Его женщина, которую он искренне считал своей, почему-то с этим не согласилась. Что взять с европеек? Тут даже с воспитанной в патриархальной семье Наирой невероятные сложности и постоянное напряжение, а уж с такой, как ее либералка подруга…
Брату не повезло, но он не сдается. В этом весь Адиль. Убежала? Догонит.
А чтоб было больше поводов, мы теперь в Стокгольме открываем филиал. Совершенно экономически не обоснованное решение, но кого это волнует?

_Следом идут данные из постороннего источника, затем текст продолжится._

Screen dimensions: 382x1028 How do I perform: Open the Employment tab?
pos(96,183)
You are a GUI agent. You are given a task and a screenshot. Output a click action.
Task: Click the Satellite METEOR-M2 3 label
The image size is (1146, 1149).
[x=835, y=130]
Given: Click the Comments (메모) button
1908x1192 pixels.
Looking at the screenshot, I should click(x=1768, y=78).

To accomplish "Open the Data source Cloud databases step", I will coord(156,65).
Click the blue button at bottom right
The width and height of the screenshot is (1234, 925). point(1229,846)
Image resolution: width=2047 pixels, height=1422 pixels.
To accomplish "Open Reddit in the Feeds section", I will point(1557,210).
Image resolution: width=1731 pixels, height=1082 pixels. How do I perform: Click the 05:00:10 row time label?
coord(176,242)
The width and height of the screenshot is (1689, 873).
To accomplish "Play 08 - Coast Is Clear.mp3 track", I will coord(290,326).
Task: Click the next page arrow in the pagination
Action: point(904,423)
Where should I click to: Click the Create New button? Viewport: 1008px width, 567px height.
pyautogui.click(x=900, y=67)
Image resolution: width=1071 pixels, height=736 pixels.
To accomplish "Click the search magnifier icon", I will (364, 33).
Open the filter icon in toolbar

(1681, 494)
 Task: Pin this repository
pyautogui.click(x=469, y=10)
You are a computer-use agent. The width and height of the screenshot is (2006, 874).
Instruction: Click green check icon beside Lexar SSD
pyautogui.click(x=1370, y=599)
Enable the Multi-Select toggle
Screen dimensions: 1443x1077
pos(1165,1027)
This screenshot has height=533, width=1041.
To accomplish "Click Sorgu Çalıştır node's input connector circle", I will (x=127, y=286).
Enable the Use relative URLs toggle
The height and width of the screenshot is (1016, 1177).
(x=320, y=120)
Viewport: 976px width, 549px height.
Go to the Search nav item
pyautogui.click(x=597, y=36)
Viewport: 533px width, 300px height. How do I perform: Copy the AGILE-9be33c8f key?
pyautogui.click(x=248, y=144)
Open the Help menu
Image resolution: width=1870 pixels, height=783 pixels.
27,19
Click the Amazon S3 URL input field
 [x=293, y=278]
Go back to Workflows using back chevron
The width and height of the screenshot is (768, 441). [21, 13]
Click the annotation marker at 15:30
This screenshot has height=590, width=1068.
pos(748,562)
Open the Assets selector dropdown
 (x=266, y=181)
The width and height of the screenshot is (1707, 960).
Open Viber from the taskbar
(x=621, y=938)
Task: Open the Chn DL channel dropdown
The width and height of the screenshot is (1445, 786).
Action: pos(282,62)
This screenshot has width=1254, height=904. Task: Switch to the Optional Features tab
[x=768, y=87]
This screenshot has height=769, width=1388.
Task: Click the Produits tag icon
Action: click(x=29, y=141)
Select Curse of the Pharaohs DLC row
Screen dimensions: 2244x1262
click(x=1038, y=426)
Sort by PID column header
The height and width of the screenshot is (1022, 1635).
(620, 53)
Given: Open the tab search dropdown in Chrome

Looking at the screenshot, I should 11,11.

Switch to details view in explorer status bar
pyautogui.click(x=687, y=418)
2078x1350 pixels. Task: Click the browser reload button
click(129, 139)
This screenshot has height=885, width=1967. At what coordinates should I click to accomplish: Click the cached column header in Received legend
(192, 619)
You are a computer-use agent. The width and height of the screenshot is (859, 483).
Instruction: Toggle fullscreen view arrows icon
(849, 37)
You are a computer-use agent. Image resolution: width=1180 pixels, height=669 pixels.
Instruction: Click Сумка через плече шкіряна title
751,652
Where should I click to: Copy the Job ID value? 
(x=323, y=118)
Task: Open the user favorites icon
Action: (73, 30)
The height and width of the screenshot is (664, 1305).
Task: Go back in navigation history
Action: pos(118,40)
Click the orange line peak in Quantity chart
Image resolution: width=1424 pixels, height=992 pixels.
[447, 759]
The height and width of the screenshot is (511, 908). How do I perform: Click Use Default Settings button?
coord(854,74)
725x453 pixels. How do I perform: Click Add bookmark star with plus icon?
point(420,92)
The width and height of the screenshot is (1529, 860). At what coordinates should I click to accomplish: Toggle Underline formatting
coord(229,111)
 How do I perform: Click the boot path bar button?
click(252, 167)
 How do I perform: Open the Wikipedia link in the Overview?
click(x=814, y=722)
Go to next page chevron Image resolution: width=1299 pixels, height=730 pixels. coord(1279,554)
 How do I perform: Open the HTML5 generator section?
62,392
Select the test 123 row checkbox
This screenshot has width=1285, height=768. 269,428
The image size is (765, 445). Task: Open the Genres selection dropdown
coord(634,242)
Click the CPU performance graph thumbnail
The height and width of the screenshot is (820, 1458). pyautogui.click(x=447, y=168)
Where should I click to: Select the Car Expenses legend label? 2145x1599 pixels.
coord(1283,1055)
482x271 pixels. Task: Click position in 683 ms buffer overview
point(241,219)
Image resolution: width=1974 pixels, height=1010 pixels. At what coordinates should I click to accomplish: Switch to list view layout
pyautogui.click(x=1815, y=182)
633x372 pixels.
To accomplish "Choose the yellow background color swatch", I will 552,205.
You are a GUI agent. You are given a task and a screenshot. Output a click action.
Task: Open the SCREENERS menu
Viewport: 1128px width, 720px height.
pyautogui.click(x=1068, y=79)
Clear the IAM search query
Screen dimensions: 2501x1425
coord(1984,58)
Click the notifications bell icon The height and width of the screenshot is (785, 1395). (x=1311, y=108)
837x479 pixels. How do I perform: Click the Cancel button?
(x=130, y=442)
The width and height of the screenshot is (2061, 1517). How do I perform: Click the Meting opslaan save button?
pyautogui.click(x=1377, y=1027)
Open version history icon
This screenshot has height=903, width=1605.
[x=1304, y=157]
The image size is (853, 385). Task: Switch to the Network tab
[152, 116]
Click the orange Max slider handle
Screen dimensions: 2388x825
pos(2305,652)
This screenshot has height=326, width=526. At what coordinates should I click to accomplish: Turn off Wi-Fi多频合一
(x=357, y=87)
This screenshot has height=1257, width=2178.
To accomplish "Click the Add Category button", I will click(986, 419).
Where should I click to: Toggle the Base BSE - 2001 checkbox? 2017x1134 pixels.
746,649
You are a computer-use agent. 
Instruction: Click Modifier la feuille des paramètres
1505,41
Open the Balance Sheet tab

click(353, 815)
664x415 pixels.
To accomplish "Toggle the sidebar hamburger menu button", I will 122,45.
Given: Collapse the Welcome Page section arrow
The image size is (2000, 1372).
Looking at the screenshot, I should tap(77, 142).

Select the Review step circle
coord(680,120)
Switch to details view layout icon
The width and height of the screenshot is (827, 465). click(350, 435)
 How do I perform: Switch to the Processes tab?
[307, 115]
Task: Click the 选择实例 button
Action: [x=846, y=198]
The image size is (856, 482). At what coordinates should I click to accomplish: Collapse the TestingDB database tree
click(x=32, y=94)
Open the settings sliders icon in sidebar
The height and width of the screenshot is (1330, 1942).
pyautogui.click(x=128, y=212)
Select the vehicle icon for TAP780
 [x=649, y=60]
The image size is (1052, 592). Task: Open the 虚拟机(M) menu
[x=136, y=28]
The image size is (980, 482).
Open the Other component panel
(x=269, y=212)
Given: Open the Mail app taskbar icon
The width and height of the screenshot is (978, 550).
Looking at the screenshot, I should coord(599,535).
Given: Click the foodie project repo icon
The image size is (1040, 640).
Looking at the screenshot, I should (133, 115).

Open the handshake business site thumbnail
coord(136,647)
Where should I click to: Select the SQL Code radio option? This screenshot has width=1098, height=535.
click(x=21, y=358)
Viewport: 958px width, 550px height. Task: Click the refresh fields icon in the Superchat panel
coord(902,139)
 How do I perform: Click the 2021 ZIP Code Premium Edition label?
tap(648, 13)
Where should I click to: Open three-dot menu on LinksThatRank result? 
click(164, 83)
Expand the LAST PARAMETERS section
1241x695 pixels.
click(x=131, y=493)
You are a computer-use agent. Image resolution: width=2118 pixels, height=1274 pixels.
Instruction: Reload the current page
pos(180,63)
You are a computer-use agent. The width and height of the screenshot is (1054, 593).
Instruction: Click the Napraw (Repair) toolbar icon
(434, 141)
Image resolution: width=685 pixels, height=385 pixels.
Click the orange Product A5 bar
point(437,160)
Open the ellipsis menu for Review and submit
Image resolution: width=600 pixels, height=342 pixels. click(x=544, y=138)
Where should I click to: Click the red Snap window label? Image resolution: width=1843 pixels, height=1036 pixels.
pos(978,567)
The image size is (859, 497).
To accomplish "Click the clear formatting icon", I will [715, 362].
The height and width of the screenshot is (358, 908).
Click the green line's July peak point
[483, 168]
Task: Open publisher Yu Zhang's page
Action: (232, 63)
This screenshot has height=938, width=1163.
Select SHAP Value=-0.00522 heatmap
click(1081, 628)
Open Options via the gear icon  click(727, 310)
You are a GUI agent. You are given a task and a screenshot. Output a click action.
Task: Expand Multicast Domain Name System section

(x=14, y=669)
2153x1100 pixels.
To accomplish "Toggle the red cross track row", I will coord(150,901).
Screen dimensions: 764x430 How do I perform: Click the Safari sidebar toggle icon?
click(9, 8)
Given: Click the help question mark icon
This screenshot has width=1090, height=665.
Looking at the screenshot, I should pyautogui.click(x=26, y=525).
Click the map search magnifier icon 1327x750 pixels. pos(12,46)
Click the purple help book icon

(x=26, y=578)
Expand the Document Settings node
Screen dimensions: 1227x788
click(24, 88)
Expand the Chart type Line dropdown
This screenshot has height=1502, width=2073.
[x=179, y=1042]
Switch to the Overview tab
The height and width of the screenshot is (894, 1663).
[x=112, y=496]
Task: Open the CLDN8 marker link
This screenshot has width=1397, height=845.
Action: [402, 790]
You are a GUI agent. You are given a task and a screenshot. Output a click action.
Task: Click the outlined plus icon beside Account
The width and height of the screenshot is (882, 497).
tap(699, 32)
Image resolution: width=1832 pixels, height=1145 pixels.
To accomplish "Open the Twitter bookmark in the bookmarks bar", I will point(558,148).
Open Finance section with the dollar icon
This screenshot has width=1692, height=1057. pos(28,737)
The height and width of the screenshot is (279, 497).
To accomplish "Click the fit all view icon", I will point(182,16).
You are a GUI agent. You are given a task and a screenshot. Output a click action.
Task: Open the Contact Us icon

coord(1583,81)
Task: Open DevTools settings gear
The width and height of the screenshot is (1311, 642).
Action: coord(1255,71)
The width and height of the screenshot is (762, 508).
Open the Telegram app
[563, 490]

Я не вникаю слишком глубоко в их странные отношения, боюсь окончательно веру в старшего брата, как разумного, хладнокровного человека, утратить.
Да и некогда мне.
Своего хватает.
Иногда я думаю, а как бы все было, если б Наира не сбежала тогда? Если б она смирилась, продолжила жить так, как ей не нравится, но так , как нравится мне.
Как скоро бы я к ней охладел? Как скоро бы стал воспринимать ее , как нечто постоянное, то, что не боишься потерять, потому что даже в голову не приходит идея о такой возможности. Потери?
И думаю, что, наверно, не охладел бы. Просто потому, что эмоции слишком сильны. Как меня тогда ударило по голове, в первую нашу встречу, в том ночном клубе, так до сих пор и не отпустило. Но относился я бы к ней точно по-другому.
И жил бы по-другому. Более спокойно, размеренно, привычно…
А сейчас…
Сейчас она для меня — постоянный источник напряжения, стресса. И радости.